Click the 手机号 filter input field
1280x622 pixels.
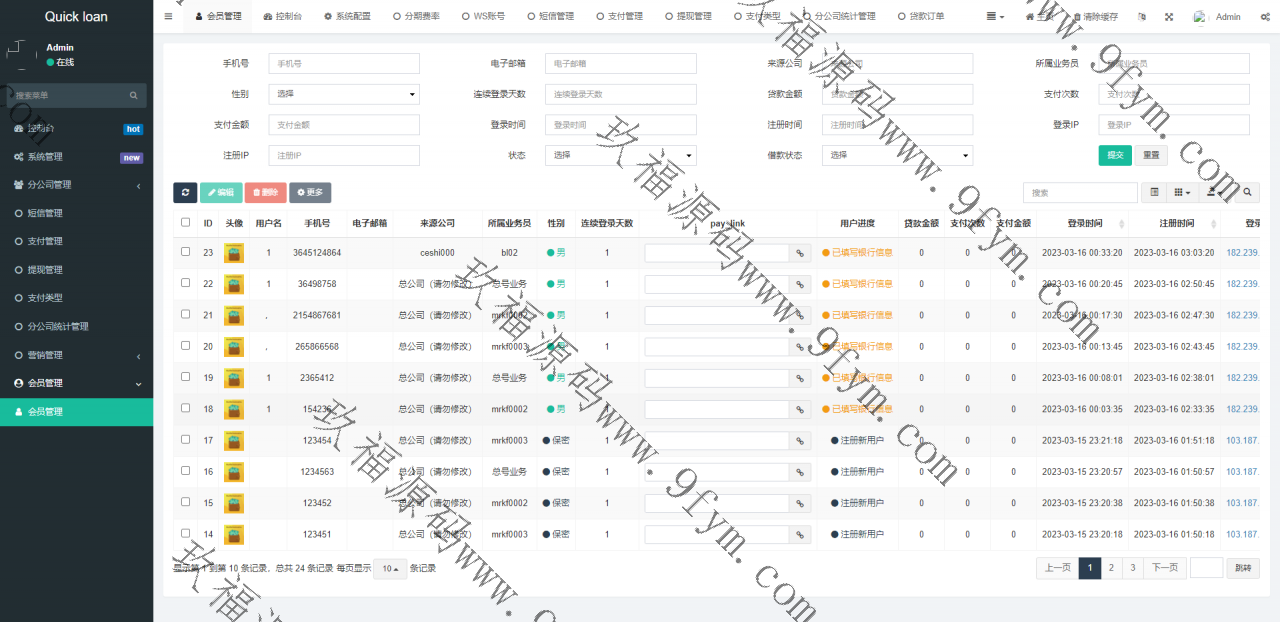(344, 64)
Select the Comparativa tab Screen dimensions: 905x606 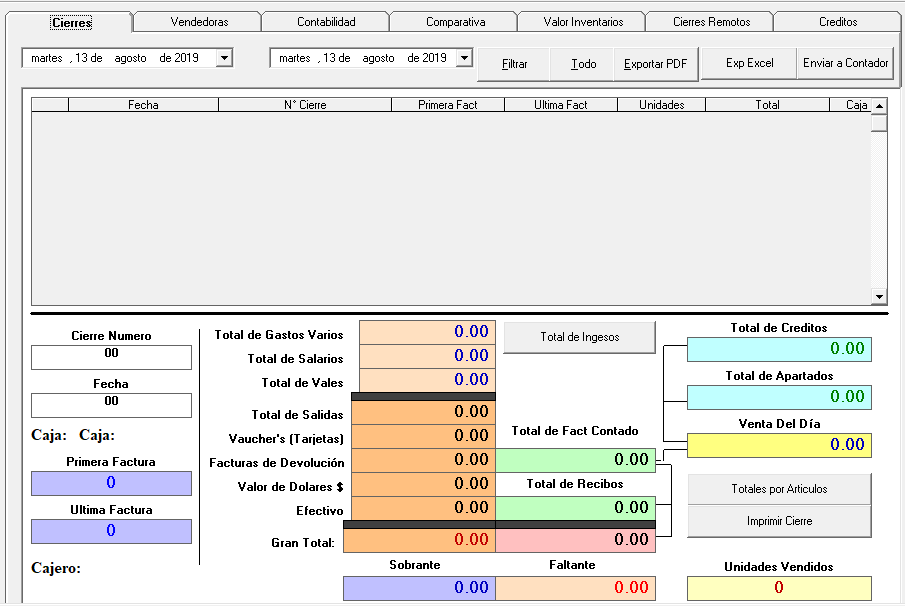pos(455,22)
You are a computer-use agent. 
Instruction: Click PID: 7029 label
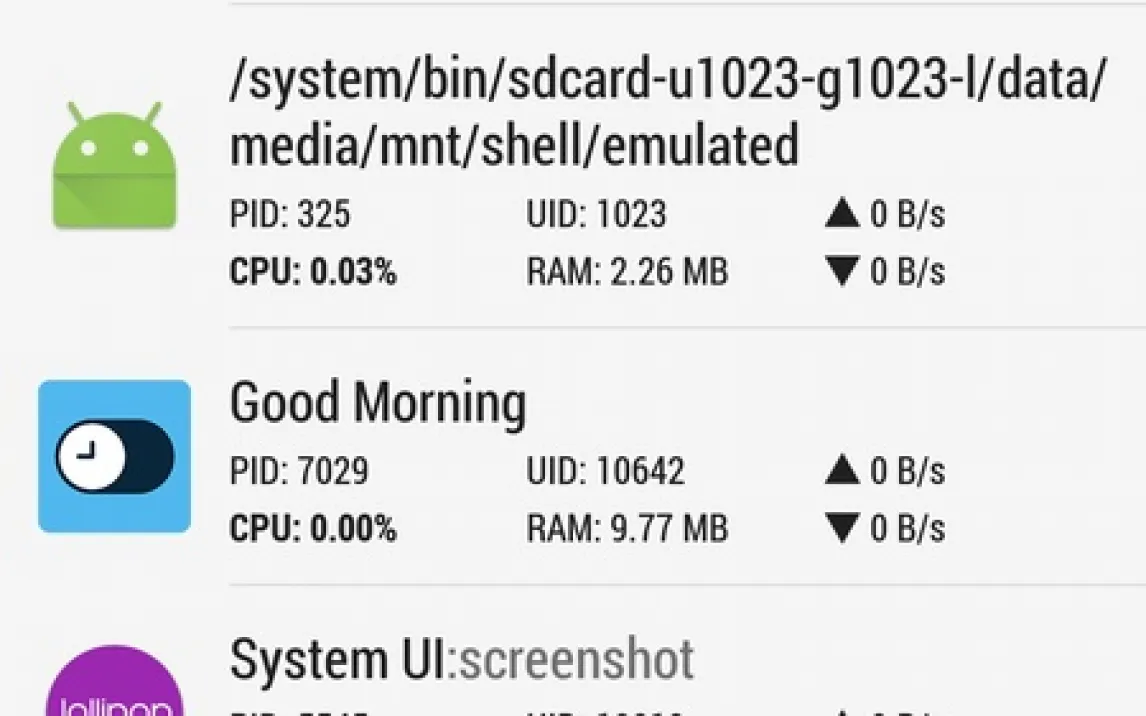click(x=299, y=471)
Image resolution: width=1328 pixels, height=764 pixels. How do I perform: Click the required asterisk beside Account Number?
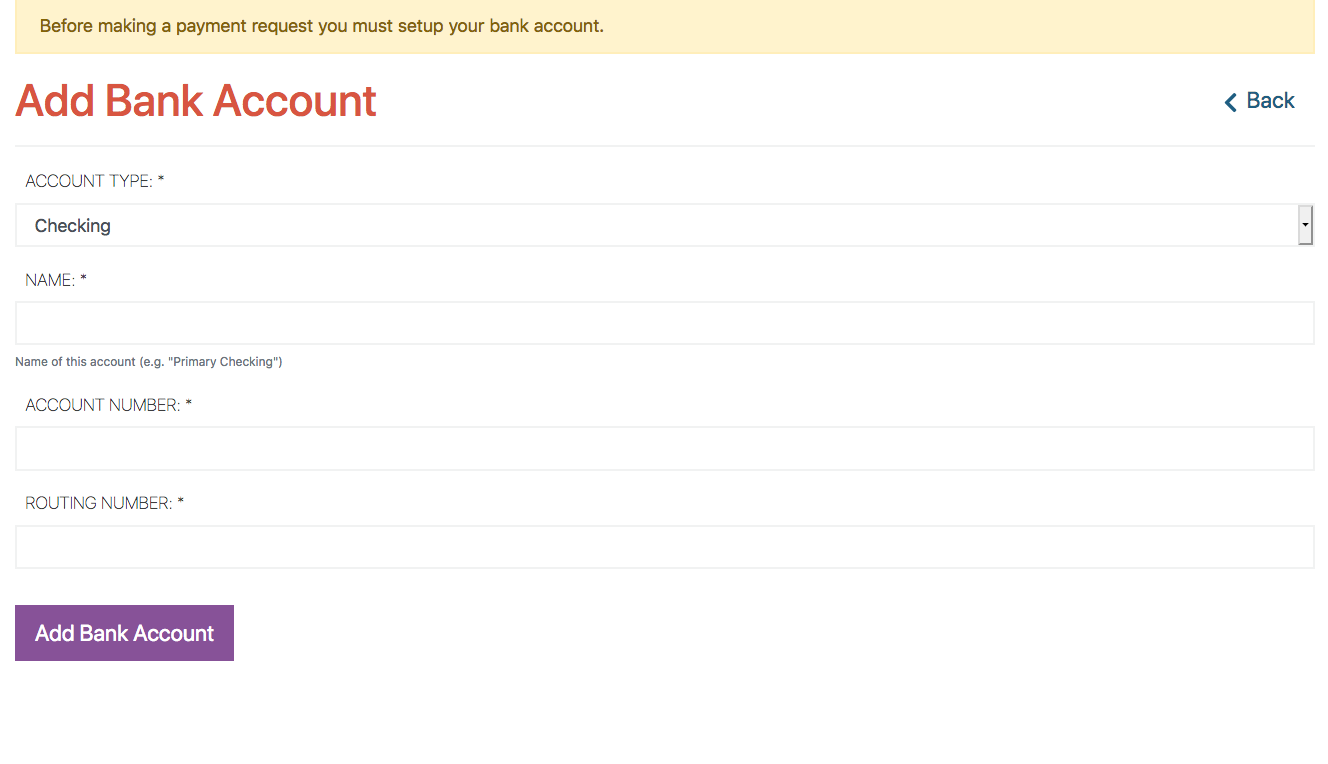188,404
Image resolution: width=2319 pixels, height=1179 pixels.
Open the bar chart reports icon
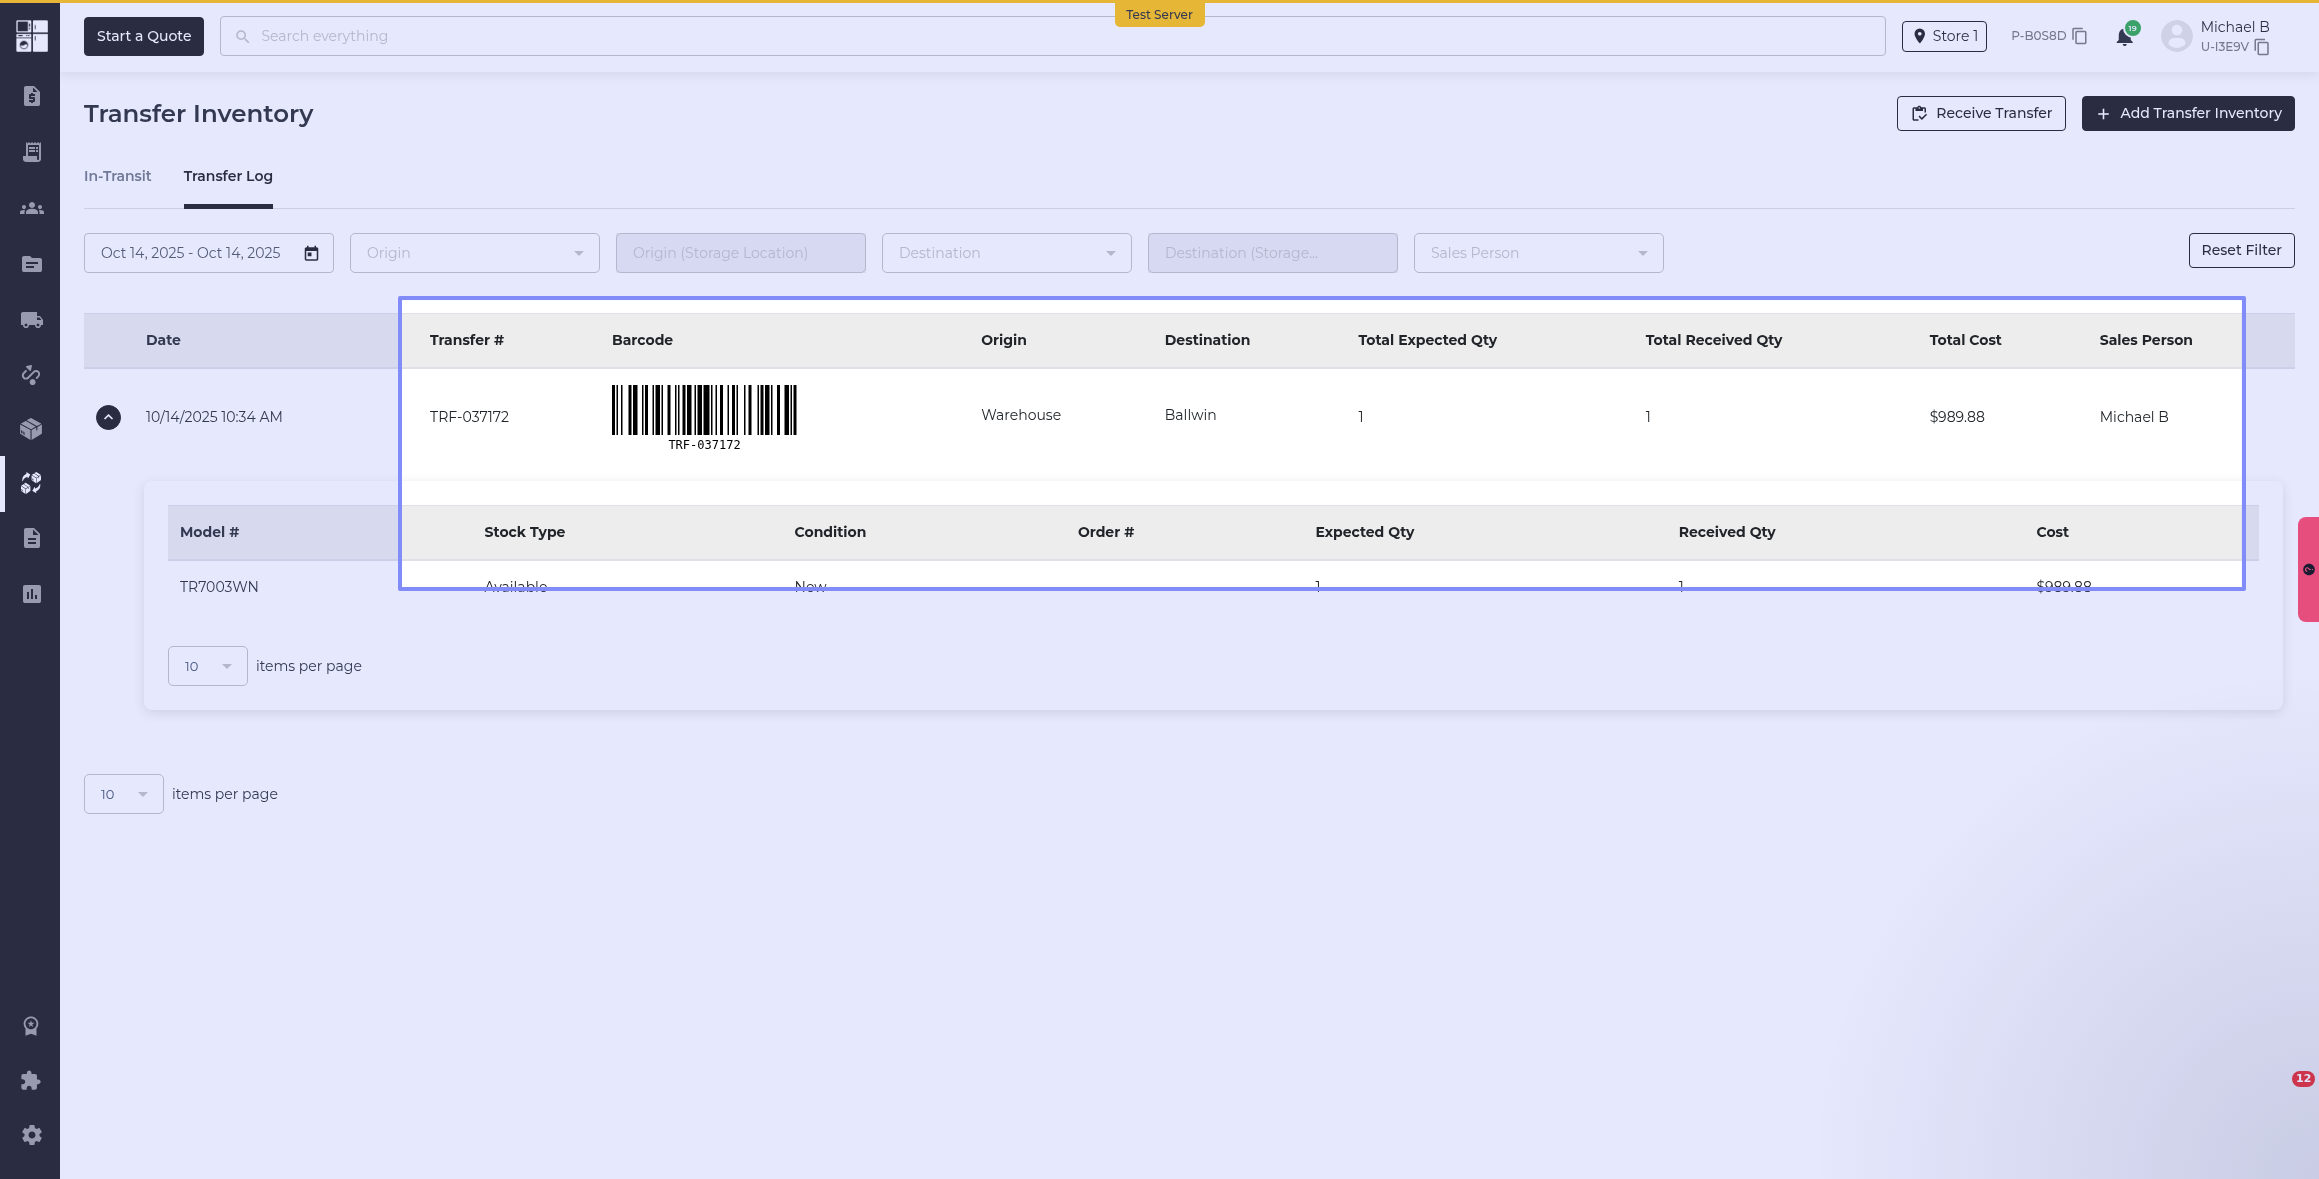(x=31, y=594)
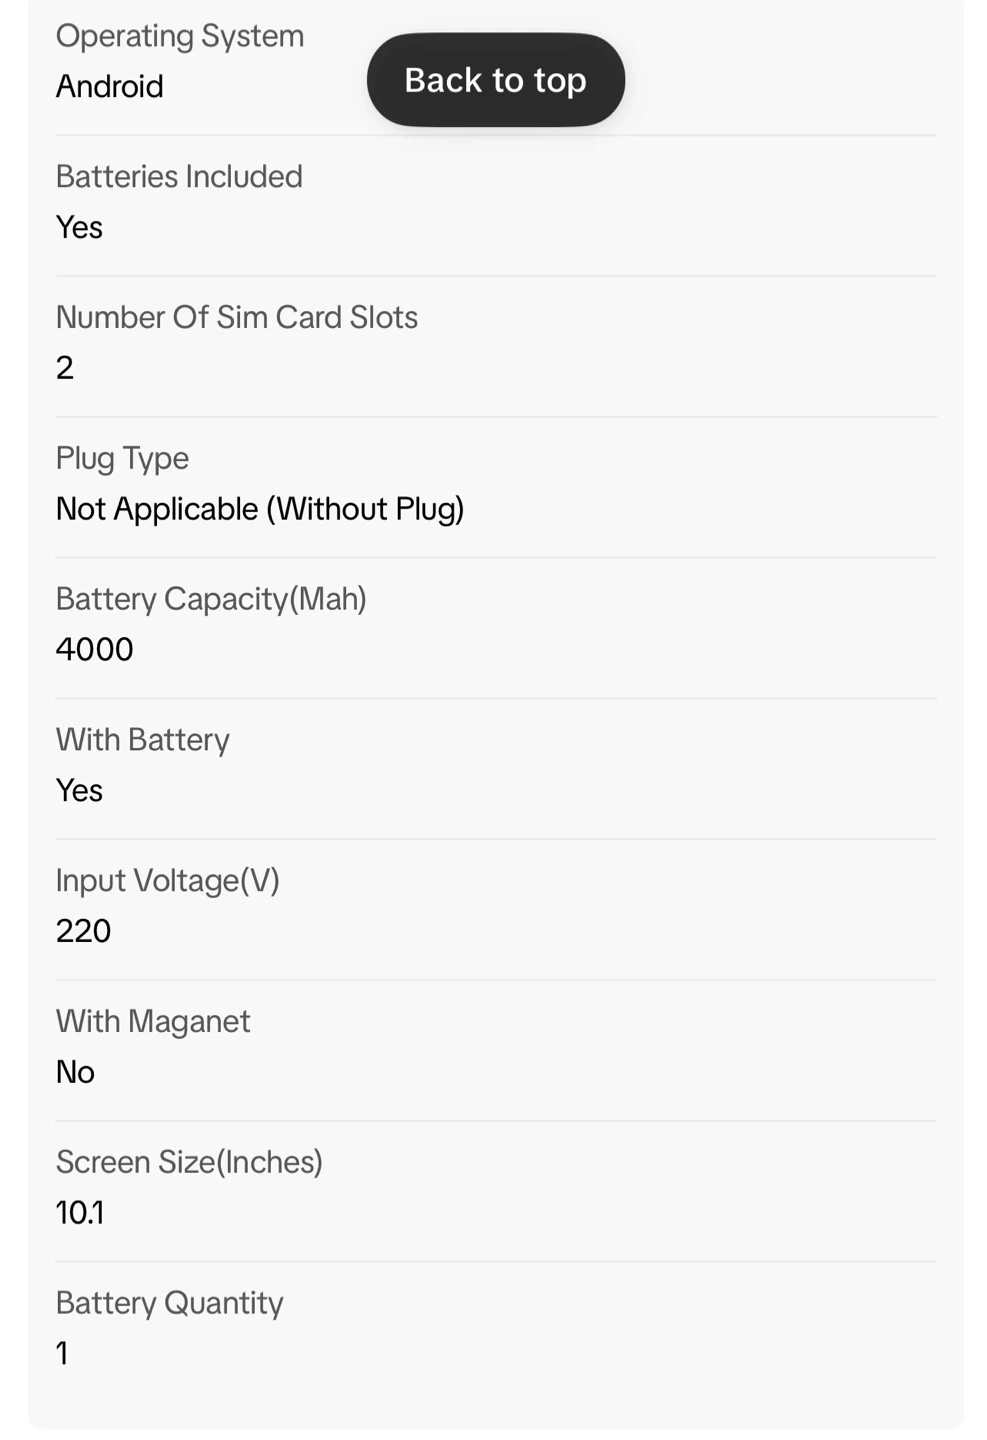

━━━━

→ Task description
Reproduce the entries from the line containing "You are a computer-use agent." through the end of the entries, both ends included, and leave the pictures out of your answer.

→ Result
You are a computer-use agent. 
Instruction: Click PID: 7029 label
click(x=299, y=471)
Image resolution: width=1328 pixels, height=764 pixels. How do I perform: Click the required asterisk beside Account Number?
188,404
Image resolution: width=2319 pixels, height=1179 pixels.
Open the bar chart reports icon
(x=31, y=594)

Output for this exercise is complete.